Patients admitted to neonatal intensive care units (NICUs) are at high risk of nosocomial infection. We conducted a national multicenter assessment of nosocomial infections in NICUs to determine the prevalence of infections, describe associated risk factors, and help focus prevention efforts.


We conducted a point prevalence survey of nosocomial infections in 29 Pediatric Prevention Network NICUs. Patients present on the survey date were included. Data were collected on underlying diagnoses, therapeutic interventions/treatments, infections, and outcomes.


Of the 827 patients surveyed, 94 (11.4%) had 116 NICU-acquired infections: bloodstream (52.6%), lower respiratory tract (12.9%), ear-nose-throat (8.6%), or urinary tract infections (8.6%). Infants with infections were of significantly lower birth weight (median 1006 g [range 441 to 4460 g] vs 1589 g [range 326 to 5480 g]; P <.001) and had longer median durations of stay than those without infections (88 days [range 8 to 279 days] vs 32 days [range 1 to 483 days]; P <.001). Most common pathogens were coagulase-negative staphylococci and enterococci.

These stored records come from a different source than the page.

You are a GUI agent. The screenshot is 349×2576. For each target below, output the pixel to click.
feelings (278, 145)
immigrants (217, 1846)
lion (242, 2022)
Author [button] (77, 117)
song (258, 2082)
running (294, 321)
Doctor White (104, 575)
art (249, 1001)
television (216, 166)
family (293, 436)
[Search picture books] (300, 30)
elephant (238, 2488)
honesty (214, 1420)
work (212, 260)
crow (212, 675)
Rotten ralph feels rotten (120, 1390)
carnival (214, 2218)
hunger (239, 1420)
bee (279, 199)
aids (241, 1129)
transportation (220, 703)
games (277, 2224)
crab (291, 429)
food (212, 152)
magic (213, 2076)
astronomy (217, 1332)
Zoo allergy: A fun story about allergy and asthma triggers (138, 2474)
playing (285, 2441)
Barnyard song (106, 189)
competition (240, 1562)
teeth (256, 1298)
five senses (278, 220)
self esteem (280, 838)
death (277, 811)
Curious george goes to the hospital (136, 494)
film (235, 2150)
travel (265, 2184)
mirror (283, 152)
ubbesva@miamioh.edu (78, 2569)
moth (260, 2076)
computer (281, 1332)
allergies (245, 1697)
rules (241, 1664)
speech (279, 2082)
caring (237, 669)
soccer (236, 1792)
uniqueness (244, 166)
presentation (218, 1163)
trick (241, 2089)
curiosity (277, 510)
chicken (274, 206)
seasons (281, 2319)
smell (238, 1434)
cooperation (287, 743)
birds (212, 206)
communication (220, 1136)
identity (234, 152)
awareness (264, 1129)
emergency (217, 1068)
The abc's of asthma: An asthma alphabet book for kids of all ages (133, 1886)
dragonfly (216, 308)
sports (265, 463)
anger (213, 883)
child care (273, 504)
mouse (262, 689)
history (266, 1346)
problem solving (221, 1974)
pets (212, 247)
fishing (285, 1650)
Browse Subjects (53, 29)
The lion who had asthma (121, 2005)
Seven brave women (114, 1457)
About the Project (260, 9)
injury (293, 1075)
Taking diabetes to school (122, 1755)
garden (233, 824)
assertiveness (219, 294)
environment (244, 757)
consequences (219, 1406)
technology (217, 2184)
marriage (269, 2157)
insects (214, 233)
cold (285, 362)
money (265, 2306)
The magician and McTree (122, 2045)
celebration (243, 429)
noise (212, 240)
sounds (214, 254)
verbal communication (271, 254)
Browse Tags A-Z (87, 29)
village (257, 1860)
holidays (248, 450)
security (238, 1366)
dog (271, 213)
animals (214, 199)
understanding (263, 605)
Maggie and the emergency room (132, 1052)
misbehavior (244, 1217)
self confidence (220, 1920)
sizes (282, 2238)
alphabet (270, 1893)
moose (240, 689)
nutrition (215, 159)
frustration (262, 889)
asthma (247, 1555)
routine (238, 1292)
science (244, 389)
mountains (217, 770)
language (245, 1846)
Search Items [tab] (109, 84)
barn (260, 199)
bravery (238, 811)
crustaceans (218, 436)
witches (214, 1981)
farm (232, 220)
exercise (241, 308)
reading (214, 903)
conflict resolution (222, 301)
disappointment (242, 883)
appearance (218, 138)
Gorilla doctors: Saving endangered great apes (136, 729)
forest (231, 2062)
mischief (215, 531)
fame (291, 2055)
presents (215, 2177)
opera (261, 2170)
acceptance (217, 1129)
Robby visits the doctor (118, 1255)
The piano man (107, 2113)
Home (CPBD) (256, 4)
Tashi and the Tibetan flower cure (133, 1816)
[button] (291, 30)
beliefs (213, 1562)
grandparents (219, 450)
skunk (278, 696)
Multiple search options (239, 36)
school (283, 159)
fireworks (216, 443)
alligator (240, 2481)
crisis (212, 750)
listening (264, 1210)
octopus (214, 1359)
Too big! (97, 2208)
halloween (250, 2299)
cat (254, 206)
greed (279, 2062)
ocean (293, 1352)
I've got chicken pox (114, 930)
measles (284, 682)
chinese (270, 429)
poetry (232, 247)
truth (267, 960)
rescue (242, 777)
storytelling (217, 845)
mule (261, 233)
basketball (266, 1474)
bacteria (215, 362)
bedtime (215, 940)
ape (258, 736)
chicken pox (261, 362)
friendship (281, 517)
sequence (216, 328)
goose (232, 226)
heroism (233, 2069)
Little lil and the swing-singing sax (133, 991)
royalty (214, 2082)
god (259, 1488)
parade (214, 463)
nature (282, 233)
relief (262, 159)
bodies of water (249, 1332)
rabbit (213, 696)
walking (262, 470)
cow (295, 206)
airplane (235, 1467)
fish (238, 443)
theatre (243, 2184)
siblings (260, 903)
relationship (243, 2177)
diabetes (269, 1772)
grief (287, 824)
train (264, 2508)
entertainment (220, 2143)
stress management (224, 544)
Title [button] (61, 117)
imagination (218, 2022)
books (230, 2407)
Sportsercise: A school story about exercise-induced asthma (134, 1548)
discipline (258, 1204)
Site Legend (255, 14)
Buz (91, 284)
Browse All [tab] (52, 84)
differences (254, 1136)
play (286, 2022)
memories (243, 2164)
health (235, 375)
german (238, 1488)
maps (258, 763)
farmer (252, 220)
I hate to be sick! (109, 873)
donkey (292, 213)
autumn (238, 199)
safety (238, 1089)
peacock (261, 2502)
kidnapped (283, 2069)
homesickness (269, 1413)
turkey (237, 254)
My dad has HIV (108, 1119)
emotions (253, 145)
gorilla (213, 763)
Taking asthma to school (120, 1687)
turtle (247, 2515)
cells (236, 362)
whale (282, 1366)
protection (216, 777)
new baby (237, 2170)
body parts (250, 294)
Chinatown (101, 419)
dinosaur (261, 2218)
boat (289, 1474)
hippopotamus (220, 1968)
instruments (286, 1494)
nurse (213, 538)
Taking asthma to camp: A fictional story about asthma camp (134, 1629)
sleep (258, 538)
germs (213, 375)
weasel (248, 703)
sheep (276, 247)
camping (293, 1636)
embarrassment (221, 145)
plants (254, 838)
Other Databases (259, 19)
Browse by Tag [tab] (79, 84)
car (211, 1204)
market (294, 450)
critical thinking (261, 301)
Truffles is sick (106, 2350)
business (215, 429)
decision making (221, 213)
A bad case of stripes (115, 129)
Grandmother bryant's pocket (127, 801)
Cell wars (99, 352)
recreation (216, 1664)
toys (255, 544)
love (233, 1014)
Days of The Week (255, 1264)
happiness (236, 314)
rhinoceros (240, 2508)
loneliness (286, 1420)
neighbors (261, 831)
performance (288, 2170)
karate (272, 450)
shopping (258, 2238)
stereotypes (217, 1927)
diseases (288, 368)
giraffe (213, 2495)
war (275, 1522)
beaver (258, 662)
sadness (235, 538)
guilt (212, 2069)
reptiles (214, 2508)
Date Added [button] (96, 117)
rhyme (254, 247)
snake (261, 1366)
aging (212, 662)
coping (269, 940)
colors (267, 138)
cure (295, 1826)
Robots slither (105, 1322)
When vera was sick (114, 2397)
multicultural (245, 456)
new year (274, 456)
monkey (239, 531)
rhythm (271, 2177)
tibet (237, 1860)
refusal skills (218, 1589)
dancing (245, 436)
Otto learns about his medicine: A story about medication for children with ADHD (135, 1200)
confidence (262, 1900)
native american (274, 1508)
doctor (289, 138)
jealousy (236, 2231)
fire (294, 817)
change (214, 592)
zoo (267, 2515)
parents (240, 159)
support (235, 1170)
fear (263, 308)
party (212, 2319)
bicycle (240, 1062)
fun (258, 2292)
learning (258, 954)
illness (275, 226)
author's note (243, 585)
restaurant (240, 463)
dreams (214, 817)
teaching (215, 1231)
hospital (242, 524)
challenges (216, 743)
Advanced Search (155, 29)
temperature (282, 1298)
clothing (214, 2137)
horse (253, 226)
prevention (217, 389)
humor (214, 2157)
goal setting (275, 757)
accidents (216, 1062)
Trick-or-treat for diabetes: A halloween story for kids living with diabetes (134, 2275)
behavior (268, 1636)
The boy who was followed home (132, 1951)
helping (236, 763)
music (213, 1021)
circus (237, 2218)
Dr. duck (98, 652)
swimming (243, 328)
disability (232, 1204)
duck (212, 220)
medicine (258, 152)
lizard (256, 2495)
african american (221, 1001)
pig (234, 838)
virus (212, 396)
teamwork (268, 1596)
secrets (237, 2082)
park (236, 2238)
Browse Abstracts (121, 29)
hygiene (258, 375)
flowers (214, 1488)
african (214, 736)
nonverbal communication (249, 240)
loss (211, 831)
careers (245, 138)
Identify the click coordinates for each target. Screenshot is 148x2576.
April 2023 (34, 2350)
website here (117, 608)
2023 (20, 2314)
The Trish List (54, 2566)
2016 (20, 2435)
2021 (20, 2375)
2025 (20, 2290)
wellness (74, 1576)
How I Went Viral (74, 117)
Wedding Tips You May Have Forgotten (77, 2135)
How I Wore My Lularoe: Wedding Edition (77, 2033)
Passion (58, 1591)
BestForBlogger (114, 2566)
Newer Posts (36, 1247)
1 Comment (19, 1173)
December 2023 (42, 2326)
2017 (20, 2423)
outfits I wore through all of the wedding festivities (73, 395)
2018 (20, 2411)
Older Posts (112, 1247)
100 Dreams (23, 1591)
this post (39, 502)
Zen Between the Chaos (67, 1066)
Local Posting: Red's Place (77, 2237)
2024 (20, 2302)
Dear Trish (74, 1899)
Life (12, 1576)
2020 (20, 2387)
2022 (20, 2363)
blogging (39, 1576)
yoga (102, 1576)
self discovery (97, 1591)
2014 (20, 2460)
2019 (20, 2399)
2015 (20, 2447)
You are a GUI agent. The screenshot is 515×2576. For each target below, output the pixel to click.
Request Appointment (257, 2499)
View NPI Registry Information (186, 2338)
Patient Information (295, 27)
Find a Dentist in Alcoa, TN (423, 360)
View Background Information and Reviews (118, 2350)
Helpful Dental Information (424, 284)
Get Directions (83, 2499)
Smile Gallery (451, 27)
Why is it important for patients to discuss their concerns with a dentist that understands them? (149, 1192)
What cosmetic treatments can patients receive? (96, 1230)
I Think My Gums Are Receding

Patients with central intravascular catheters (relative risk = 3.81, CI 2.32-6.25; P <.001) or receiving total parenteral nutrition (relative risk = 5.72, CI 3.45-9.49; P <.001) were at greater risk of bloodstream infection.


This study documents the high prevalence of nosocomial infections in patients in NICUs and the urgent need for more effective prevention interventions.